The expected output is every line below, reproduced exactly.

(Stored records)
/---

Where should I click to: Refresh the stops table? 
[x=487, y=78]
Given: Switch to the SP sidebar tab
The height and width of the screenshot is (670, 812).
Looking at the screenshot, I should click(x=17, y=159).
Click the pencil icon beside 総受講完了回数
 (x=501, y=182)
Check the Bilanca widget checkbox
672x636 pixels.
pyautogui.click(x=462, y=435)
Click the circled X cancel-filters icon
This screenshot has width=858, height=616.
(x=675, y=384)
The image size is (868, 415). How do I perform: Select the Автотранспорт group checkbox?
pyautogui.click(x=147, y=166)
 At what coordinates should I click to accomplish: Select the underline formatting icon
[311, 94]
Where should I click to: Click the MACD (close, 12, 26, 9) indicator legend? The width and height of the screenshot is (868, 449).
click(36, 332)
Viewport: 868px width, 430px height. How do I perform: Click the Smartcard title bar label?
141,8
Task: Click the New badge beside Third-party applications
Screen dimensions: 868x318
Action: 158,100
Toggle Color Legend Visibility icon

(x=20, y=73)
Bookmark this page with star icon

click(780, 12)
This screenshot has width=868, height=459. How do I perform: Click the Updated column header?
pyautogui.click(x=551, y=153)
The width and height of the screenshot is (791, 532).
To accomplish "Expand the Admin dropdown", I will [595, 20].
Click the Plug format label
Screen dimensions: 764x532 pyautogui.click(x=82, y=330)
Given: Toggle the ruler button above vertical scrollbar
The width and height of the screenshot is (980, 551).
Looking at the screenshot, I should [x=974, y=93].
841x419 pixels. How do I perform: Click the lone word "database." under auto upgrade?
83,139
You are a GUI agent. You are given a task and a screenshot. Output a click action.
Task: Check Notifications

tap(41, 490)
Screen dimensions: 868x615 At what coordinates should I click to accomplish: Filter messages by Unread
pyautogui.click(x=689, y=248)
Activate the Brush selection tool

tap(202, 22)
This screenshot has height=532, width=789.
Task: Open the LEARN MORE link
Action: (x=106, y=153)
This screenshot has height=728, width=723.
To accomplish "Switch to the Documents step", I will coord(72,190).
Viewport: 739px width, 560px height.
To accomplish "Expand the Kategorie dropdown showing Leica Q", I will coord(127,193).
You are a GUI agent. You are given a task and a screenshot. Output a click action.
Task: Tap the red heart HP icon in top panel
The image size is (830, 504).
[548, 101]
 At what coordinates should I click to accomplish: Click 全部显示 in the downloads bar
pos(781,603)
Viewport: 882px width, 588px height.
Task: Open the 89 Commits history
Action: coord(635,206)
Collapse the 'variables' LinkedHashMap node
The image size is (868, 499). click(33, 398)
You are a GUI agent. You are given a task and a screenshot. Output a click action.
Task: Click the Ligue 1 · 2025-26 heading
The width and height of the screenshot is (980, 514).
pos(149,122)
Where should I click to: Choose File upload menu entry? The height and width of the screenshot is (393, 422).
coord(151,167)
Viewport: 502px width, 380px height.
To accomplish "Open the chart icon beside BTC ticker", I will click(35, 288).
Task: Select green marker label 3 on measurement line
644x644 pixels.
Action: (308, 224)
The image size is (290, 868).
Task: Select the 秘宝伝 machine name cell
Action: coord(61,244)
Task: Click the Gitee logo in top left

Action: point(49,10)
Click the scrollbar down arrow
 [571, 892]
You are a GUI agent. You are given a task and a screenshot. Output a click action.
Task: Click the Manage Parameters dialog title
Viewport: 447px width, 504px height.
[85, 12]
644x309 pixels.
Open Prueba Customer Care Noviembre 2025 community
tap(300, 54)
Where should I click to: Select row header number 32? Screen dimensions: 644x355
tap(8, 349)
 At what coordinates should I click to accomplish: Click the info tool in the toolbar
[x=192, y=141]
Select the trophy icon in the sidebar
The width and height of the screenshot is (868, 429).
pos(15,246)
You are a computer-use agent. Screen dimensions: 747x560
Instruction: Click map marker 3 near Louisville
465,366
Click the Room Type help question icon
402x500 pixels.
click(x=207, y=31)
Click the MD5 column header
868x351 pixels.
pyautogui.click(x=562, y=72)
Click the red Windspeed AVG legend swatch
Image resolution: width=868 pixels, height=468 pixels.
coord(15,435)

\---

[Solution]
Where should I click to: Refresh the stops table? 
[x=487, y=78]
Given: Switch to the SP sidebar tab
The height and width of the screenshot is (670, 812).
Looking at the screenshot, I should click(x=17, y=159).
Click the pencil icon beside 総受講完了回数
 (x=501, y=182)
Check the Bilanca widget checkbox
672x636 pixels.
pyautogui.click(x=462, y=435)
Click the circled X cancel-filters icon
This screenshot has width=858, height=616.
(x=675, y=384)
The image size is (868, 415). How do I perform: Select the Автотранспорт group checkbox?
pyautogui.click(x=147, y=166)
 At what coordinates should I click to accomplish: Select the underline formatting icon
[311, 94]
Where should I click to: Click the MACD (close, 12, 26, 9) indicator legend? The width and height of the screenshot is (868, 449).
click(36, 332)
Viewport: 868px width, 430px height. How do I perform: Click the Smartcard title bar label?
141,8
Task: Click the New badge beside Third-party applications
Screen dimensions: 868x318
Action: 158,100
Toggle Color Legend Visibility icon

(x=20, y=73)
Bookmark this page with star icon

click(780, 12)
This screenshot has width=868, height=459. How do I perform: Click the Updated column header?
pyautogui.click(x=551, y=153)
The width and height of the screenshot is (791, 532).
To accomplish "Expand the Admin dropdown", I will [595, 20].
Click the Plug format label
Screen dimensions: 764x532 pyautogui.click(x=82, y=330)
Given: Toggle the ruler button above vertical scrollbar
The width and height of the screenshot is (980, 551).
Looking at the screenshot, I should [x=974, y=93].
841x419 pixels. How do I perform: Click the lone word "database." under auto upgrade?
83,139
You are a GUI agent. You are given a task and a screenshot. Output a click action.
Task: Check Notifications

tap(41, 490)
Screen dimensions: 868x615 At what coordinates should I click to accomplish: Filter messages by Unread
pyautogui.click(x=689, y=248)
Activate the Brush selection tool

tap(202, 22)
This screenshot has height=532, width=789.
Task: Open the LEARN MORE link
Action: (x=106, y=153)
This screenshot has height=728, width=723.
To accomplish "Switch to the Documents step", I will coord(72,190).
Viewport: 739px width, 560px height.
To accomplish "Expand the Kategorie dropdown showing Leica Q", I will coord(127,193).
You are a GUI agent. You are given a task and a screenshot. Output a click action.
Task: Tap the red heart HP icon in top panel
The image size is (830, 504).
[548, 101]
 At what coordinates should I click to accomplish: Click 全部显示 in the downloads bar
pos(781,603)
Viewport: 882px width, 588px height.
Task: Open the 89 Commits history
Action: coord(635,206)
Collapse the 'variables' LinkedHashMap node
The image size is (868, 499). click(33, 398)
You are a GUI agent. You are given a task and a screenshot. Output a click action.
Task: Click the Ligue 1 · 2025-26 heading
The width and height of the screenshot is (980, 514).
pos(149,122)
Where should I click to: Choose File upload menu entry? The height and width of the screenshot is (393, 422).
coord(151,167)
Viewport: 502px width, 380px height.
To accomplish "Open the chart icon beside BTC ticker", I will click(35, 288).
Task: Select green marker label 3 on measurement line
644x644 pixels.
Action: (308, 224)
The image size is (290, 868).
Task: Select the 秘宝伝 machine name cell
Action: coord(61,244)
Task: Click the Gitee logo in top left

Action: point(49,10)
Click the scrollbar down arrow
 [571, 892]
You are a GUI agent. You are given a task and a screenshot. Output a click action.
Task: Click the Manage Parameters dialog title
Viewport: 447px width, 504px height.
[85, 12]
644x309 pixels.
Open Prueba Customer Care Noviembre 2025 community
tap(300, 54)
Where should I click to: Select row header number 32? Screen dimensions: 644x355
tap(8, 349)
 At what coordinates should I click to accomplish: Click the info tool in the toolbar
[x=192, y=141]
Select the trophy icon in the sidebar
The width and height of the screenshot is (868, 429).
pos(15,246)
You are a computer-use agent. Screen dimensions: 747x560
Instruction: Click map marker 3 near Louisville
465,366
Click the Room Type help question icon
402x500 pixels.
click(x=207, y=31)
Click the MD5 column header
868x351 pixels.
pyautogui.click(x=562, y=72)
Click the red Windspeed AVG legend swatch
Image resolution: width=868 pixels, height=468 pixels.
coord(15,435)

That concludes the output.